++++ Listed records ++++
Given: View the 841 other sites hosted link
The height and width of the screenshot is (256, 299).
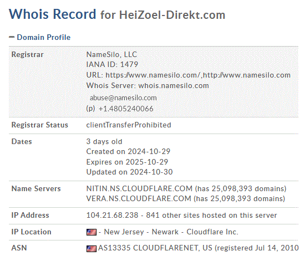Looking at the screenshot, I should tap(211, 215).
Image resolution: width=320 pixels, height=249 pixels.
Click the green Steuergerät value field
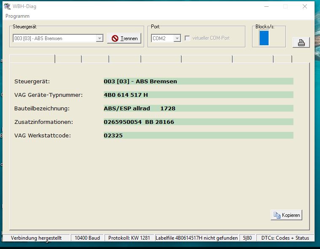198,81
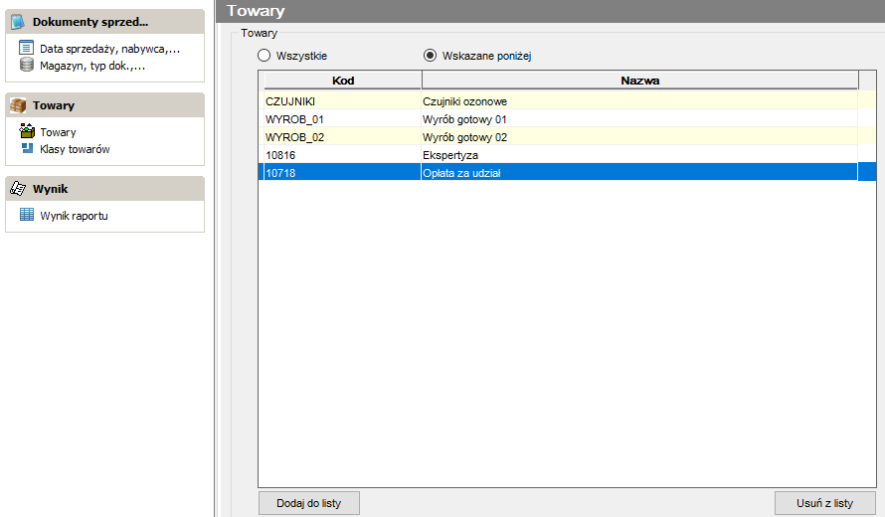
++++
● **What the task requires**:
Copy the lines above exactly. Do not include pictures.

● **Output of the exercise**:
Given: View the 841 other sites hosted link
The height and width of the screenshot is (256, 299).
Looking at the screenshot, I should tap(211, 215).
Image resolution: width=320 pixels, height=249 pixels.
Click the green Steuergerät value field
198,81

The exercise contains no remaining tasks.